また、新撰組には戦闘時、一番に敵中に切り込むものが決められており、これは「死番」と呼ばれる交代制の役目で、戦死する可能性がとても高く危険なものでしたが、こういった戦術を考案したのも土方でないかといわれています。

元治元年(1864年)6月5日早朝、古高俊太郎が捕縛され、厳しい拷問の末、京都に火を放ち、混乱に乗じて天皇を拉致するという尊攘派の恐ろしい計画を掴んだ新撰組は、ただちに行動を開始し、これによって池田屋の惨劇が引き起こされ、宮部鼎蔵や吉田稔麿などの人材が一夜で失われたため維新が大幅に遅れたと考えられています。

池田屋の変以降、新撰組は隊士を大幅に増やし、最盛期を迎えましたが、この時期には粛清も数多く行われましたが、この粛清は新撰組を存続させるうえで必要不可欠な措置でした。

薩長連合の成立以後、幕府側は窮地に立たされ、その配下にある新撰組も例外ではなく、鳥羽伏見の戦いの後、新撰組は組織を立て直せないまま江戸へ落ち延びました。

生き残りは雑兵を加えて甲陽鎮舞台に改変されましたが、戦況は悪化の一途をたどり、部隊は流山に移陣するも降伏し、その際に近藤は土方らを逃すために会えて投降、これが幼少時以来の親友との永遠の別れとなり、さらには結成以来の戦友・永倉新八らとも決別しました。
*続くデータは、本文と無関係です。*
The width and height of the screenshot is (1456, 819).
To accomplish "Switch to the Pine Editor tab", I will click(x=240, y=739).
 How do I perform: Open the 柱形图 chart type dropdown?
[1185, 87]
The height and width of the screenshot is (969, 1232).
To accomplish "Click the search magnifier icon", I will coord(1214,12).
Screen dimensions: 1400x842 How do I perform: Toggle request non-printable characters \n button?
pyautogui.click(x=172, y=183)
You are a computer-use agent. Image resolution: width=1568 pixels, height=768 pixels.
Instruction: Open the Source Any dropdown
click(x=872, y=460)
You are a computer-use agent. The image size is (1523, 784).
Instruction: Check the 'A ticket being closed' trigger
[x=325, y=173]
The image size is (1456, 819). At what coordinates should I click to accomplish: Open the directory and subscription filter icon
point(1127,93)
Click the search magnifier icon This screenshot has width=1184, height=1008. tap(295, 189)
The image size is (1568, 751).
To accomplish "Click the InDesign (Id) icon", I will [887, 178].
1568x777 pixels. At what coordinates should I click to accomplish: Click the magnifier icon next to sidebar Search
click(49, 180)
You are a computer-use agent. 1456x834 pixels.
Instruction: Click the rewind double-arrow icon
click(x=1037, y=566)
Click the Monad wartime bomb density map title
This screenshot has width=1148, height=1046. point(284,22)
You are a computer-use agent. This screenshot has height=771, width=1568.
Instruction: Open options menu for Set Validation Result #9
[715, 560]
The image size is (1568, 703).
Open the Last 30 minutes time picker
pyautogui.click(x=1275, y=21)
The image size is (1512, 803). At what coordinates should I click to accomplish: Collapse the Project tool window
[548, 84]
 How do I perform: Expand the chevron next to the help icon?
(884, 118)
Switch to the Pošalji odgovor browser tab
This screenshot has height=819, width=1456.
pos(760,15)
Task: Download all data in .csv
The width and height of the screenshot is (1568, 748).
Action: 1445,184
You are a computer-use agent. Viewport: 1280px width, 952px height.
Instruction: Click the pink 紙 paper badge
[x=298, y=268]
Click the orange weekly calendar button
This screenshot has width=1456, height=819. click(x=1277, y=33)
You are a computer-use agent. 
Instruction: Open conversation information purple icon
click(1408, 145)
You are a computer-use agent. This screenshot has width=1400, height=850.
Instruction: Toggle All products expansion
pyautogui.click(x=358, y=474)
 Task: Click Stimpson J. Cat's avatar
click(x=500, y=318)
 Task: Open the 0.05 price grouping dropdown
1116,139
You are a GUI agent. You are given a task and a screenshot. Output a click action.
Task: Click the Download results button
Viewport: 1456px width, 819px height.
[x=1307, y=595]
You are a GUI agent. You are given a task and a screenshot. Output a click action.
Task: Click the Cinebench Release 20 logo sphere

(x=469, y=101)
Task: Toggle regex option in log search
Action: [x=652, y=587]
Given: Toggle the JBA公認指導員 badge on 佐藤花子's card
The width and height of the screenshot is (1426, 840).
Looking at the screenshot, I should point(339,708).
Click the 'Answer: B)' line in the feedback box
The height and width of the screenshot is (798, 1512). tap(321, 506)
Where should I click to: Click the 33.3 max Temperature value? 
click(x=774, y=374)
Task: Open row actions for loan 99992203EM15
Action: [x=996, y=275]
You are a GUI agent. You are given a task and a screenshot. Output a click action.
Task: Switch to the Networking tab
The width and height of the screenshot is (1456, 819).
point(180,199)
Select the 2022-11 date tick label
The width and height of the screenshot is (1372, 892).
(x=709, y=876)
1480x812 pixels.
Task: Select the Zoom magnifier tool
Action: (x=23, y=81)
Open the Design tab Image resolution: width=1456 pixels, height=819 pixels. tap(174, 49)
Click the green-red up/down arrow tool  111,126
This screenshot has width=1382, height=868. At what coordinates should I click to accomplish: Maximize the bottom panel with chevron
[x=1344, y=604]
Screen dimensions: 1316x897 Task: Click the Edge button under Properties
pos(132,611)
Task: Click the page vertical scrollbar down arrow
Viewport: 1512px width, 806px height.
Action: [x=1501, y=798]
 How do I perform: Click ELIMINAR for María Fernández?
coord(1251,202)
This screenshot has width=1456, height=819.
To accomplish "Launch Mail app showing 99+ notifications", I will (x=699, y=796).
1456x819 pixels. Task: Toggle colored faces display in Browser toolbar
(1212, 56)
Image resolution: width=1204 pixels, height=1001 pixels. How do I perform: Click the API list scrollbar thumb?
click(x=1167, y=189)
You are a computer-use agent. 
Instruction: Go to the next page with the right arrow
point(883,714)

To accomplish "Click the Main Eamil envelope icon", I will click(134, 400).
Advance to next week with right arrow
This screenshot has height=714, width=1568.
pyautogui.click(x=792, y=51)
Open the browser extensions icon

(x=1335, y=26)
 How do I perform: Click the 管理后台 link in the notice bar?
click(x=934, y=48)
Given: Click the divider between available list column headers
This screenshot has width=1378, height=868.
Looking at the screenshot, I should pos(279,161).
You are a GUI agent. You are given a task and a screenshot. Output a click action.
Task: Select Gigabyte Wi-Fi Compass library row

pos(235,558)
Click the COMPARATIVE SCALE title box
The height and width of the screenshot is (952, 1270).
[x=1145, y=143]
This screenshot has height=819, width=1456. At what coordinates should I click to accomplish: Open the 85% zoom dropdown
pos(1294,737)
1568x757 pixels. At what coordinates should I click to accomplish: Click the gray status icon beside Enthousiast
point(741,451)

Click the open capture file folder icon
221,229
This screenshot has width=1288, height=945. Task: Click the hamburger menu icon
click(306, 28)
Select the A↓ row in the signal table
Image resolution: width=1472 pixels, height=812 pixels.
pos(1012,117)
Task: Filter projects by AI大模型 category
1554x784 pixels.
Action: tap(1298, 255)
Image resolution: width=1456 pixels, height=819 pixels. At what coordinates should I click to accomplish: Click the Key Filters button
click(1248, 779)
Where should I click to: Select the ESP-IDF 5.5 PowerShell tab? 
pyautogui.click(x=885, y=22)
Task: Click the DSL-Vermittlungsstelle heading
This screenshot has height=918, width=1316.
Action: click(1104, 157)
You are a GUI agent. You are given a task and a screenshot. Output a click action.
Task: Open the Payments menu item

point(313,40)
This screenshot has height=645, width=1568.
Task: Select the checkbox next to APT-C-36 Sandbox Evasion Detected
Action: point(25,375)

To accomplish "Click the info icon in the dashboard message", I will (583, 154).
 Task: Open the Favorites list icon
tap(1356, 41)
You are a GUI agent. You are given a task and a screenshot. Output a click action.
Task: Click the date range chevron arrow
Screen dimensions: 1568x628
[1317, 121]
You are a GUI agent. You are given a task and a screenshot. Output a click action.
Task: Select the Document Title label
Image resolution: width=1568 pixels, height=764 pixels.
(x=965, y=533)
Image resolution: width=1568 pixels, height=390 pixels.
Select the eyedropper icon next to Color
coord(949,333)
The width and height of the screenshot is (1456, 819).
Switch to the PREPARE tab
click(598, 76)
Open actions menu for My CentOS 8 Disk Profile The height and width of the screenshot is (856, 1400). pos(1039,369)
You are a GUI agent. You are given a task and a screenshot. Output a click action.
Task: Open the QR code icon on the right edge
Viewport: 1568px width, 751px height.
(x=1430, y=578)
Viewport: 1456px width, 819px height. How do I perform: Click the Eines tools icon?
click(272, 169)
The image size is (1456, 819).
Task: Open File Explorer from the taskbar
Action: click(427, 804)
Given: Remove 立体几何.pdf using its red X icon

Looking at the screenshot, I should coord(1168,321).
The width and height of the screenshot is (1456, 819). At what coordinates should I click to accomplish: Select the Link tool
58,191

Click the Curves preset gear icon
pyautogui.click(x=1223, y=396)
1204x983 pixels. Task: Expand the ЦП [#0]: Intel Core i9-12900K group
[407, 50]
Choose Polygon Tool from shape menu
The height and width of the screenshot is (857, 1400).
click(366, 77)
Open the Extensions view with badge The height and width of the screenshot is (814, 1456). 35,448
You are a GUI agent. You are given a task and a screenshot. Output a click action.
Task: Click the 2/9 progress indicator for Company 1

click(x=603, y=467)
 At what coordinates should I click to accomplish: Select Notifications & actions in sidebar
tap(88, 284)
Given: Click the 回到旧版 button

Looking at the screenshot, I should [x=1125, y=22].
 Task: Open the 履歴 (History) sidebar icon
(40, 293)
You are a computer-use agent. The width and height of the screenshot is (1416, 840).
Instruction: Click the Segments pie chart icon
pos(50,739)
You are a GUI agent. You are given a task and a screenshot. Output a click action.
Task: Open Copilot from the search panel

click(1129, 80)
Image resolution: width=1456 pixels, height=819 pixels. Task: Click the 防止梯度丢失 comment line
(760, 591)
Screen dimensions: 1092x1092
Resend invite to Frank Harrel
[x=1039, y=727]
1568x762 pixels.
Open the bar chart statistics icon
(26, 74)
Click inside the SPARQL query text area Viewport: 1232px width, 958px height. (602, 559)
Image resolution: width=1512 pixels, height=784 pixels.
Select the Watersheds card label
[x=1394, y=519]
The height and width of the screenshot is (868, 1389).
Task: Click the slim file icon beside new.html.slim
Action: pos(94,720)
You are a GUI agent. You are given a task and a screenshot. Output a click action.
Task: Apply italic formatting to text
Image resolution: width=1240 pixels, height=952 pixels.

土方はその後も、会津・白河・仙台と転戦し、その間ともに戦ってきた新撰組古参メンバーは次々と戦死・投降していくものの、その屍を乗り越えて、土方は北へ北へと進んでいきました。

仙台で合流した榎本武揚軍に参加し、蝦夷に渡った土方は、ここで蝦夷共和国陸軍奉行並に命じられ、函館五稜郭に立て籠もった土方は小姓の市村鉄之助に自身の写真や手紙、長らく愛用してきた銘刀・和泉守兼定を託して、出陣していきました。

その土方の最後については場所も状況も諸説ありますが、はっきりしているのは明治2年(1869年)5月11日に銃撃を受けて死んだことだけです。

尚、榎本武揚以下蝦夷共和国首脳陣はその後降伏し、明治政府の寛大な処置で多くが生き延びていますが、死への旅の途中で次々と仲間を失った土方にとっては生き続けることは耐え難い屈辱だったと思えわれます。